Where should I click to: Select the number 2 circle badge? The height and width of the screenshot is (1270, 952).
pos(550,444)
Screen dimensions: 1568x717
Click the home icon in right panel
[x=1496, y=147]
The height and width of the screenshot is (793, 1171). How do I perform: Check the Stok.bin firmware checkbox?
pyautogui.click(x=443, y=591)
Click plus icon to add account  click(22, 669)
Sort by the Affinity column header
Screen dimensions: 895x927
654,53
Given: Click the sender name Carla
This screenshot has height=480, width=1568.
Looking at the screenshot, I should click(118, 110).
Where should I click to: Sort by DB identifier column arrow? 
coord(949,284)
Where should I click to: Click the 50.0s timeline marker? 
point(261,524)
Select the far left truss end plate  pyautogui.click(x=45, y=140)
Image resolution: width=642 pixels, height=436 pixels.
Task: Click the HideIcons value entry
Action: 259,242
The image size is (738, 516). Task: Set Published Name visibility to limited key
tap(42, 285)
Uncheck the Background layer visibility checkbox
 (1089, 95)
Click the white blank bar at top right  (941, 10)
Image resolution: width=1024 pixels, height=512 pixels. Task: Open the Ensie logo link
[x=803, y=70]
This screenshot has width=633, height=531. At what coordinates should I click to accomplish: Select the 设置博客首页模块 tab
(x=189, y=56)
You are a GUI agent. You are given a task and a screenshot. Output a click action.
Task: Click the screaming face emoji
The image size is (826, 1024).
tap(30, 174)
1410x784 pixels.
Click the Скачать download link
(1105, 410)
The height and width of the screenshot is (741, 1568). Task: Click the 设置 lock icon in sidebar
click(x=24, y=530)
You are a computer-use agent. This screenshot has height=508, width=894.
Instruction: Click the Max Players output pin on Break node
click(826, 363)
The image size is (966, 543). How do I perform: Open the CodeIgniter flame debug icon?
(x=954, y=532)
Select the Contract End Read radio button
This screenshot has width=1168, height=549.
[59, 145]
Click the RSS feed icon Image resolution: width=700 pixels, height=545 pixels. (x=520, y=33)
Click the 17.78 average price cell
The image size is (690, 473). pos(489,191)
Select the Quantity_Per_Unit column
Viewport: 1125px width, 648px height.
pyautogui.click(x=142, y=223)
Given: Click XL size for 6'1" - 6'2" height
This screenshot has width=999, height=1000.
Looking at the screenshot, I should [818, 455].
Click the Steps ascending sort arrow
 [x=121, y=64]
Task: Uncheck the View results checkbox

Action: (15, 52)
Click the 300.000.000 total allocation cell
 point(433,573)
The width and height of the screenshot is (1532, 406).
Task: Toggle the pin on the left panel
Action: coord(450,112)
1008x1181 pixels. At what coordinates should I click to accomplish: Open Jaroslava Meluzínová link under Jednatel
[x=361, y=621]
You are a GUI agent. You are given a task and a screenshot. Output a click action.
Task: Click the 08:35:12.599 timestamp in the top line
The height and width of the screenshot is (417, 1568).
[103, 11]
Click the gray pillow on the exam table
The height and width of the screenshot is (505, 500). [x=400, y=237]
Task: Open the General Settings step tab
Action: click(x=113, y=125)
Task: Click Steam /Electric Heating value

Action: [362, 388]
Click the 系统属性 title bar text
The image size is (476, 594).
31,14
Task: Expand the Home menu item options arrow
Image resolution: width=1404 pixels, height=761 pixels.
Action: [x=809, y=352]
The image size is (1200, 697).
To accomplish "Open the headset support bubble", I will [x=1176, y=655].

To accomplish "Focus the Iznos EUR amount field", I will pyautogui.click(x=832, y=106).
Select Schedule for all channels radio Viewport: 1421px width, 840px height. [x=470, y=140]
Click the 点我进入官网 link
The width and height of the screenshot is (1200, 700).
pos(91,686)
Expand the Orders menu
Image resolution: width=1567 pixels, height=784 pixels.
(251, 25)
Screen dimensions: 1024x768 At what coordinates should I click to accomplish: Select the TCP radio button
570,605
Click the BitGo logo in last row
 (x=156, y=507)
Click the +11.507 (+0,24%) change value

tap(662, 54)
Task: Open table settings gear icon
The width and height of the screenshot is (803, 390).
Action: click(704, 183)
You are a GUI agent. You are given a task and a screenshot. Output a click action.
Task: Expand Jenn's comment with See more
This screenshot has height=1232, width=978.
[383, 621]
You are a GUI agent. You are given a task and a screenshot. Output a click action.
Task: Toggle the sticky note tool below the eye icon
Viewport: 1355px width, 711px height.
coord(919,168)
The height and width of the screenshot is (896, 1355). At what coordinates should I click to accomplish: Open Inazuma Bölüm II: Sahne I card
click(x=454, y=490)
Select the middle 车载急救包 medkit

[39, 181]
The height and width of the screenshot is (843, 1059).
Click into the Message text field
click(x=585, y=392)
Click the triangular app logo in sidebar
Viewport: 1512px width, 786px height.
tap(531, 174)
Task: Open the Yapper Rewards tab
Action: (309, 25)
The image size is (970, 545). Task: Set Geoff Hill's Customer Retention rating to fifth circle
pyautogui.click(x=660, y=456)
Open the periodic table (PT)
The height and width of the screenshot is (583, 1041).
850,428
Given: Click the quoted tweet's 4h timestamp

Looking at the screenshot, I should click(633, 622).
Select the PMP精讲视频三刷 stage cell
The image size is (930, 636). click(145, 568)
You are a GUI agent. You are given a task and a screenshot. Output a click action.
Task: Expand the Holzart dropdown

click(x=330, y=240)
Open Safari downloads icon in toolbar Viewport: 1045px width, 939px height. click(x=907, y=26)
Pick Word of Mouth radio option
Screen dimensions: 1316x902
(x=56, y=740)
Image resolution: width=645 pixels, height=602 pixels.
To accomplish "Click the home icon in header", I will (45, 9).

▶ _WORK TASK_:
From the entries above, list each line with "will" in it.

▶ _WRITTEN RESPONSE_:
To accomplish "Open the headset support bubble", I will [x=1176, y=655].
To accomplish "Focus the Iznos EUR amount field", I will pyautogui.click(x=832, y=106).
To accomplish "Click the home icon in header", I will (45, 9).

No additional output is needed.